Labelling food products has been on the top of 'things to change' in India ecosystem. With more and m0re people adapting to newer food habits for health reasons, looking behind the cover has become norm. However several Indian food companies are yet to adapt the change. And, more than once a green dot need not signify a dish to 100 percent vegetarian.
In this scenario, earlier this week Delhi High Court ordered 'Full Disclosure of Manufacturing Ingredients' for food products. This comes after a complaint that many food articles having ingredients sourced from animals are passed off as vegetarian by affixing the green dot. Justice Vipin Sanghi and Justice Jasmeet Singh expressed their displeasure over the failure of the authorities, Central Government and Food Safety and Standards Authority of India in checking the lapses and non compliance of Food Safety Act, 2006.
What is the definition of non-vegetarian food as per regulations
Non-vegetarian food contains “whole or part of any animal including birds, fresh water or marine animals or eggs or products of any animal origin, but excluding milk or milk products”.

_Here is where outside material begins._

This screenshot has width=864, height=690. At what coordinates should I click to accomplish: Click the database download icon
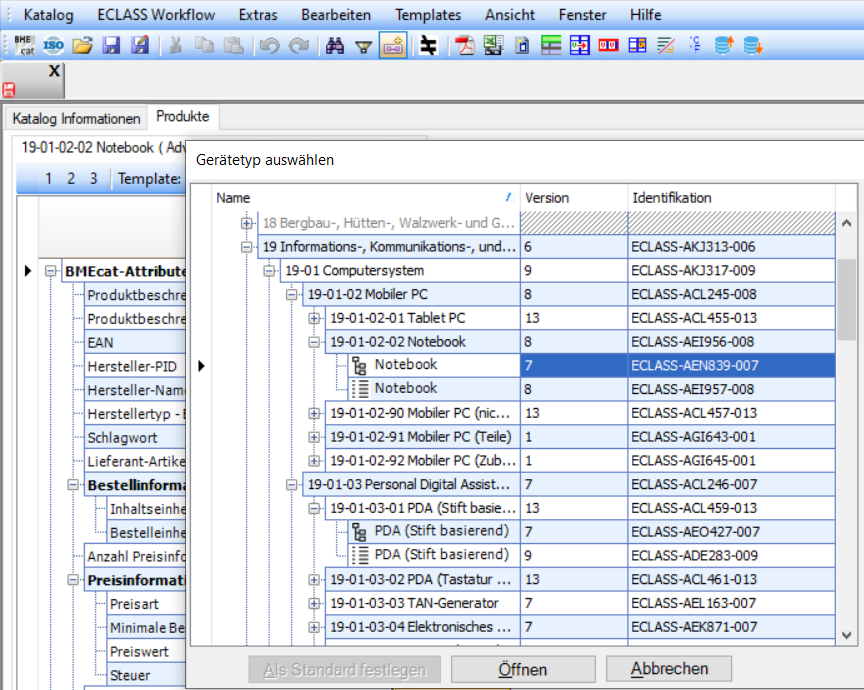coord(752,45)
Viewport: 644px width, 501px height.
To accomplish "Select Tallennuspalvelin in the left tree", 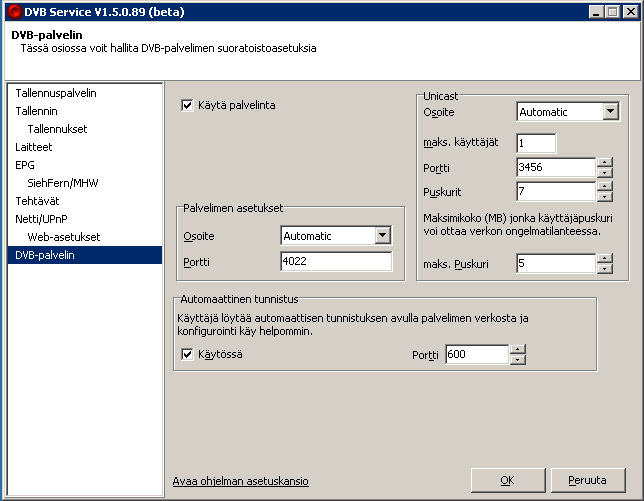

Here's what regulations say
All non-vegetarian food must be labelled with “a brown colour filled circle… [of a specified diameter] inside a square with brown outline having sides double the diameter of the circle”. Where egg is the only non-vegetarian ingredient, a “declaration to this effect [may be given] in addition to the said symbol”. Vegetarian food must be labelled with a “green colour filled circle…inside the square with green outline”.
The court said that the law “very clearly intends and expressly provides for declaration on all food items…as to whether they are vegetarian or non-vegetarian”. However, “it appears, some Food Business Operators are taking advantage of — upon misreading of the Regulations, the fact that the Act does not specifically oblige [them] to disclose the source from which the ingredients — which go into manufacture/production of food articles, are sourced, except…specific express exceptions”.

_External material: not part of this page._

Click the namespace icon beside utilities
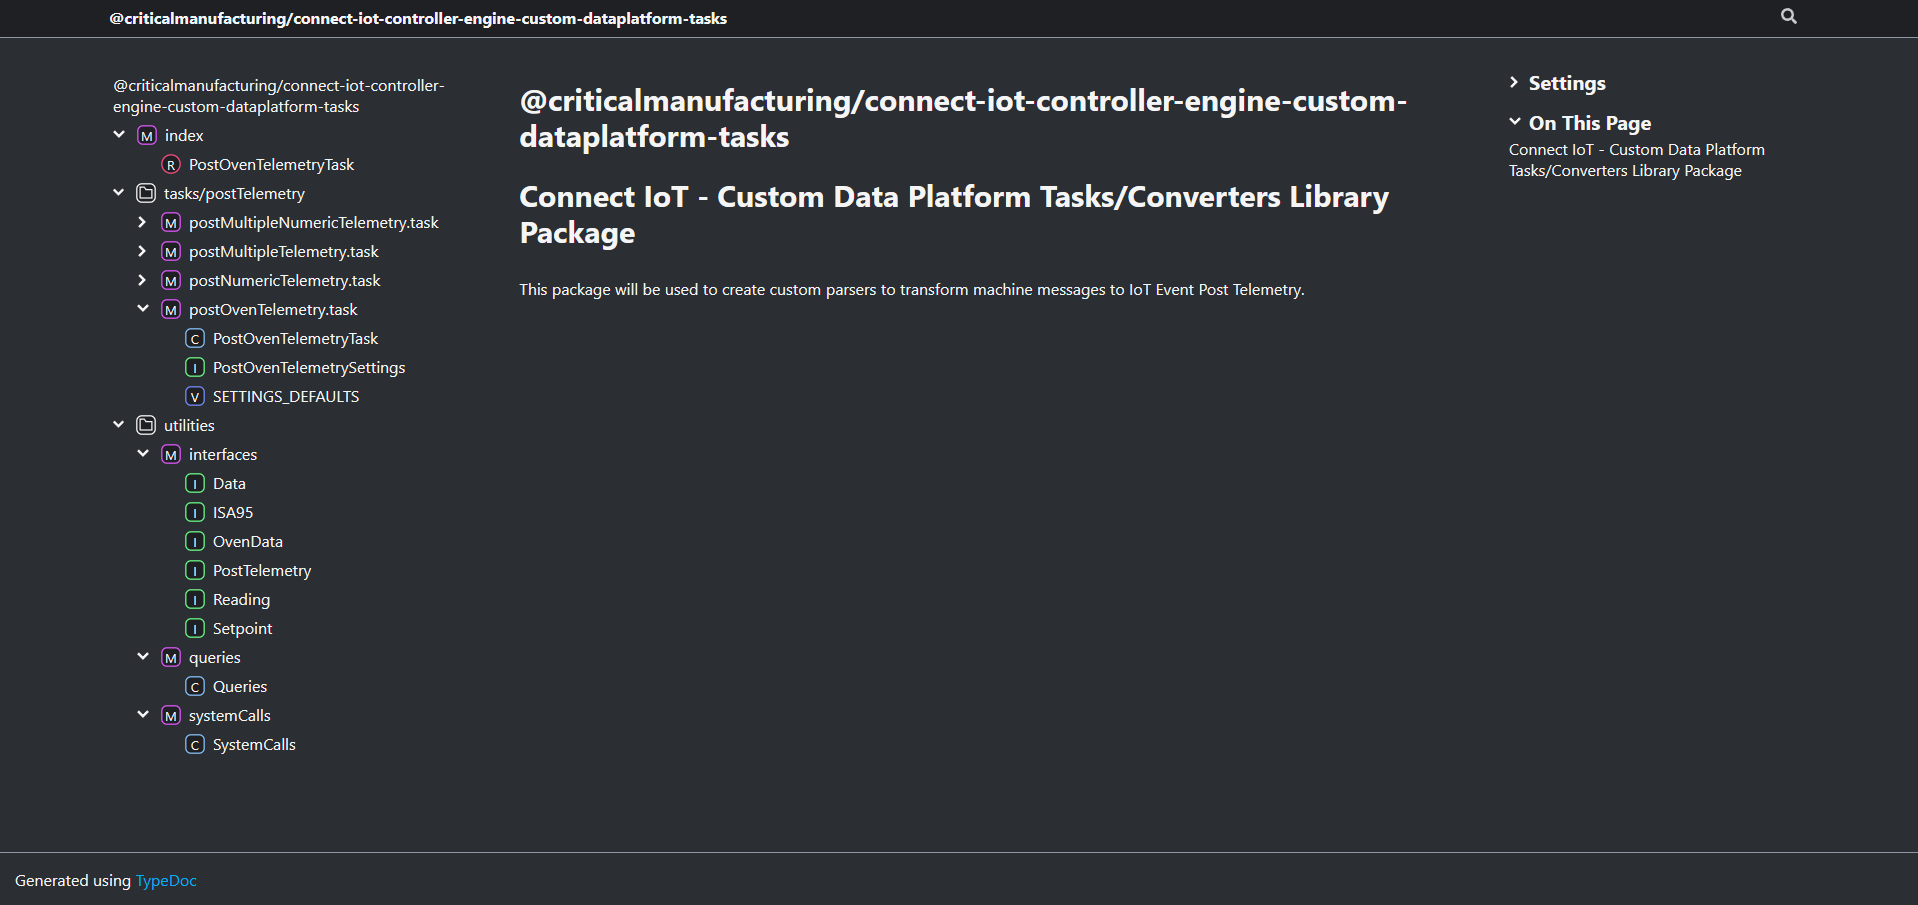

The court said the use of non-vegetarian ingredients, even in “a minuscule percentage”, “would render such food articles non-vegetarian, and would offend the religious and cultural sensibilities/ sentiments of strict vegetarians, and would interfere in their right to freely profess, practice and propagate their religion and belief”.
What does the High Court Order mean?
After this regulation , ingredients like Disodium Inosinate, which is used in instant noodles and potato chips etc., and is made from meat or fish will no longer be displayed as a code. One the label a manufacturer must disclose all the ingredients that went into making a product and if it is plant-based, animal-based or cell-cultured.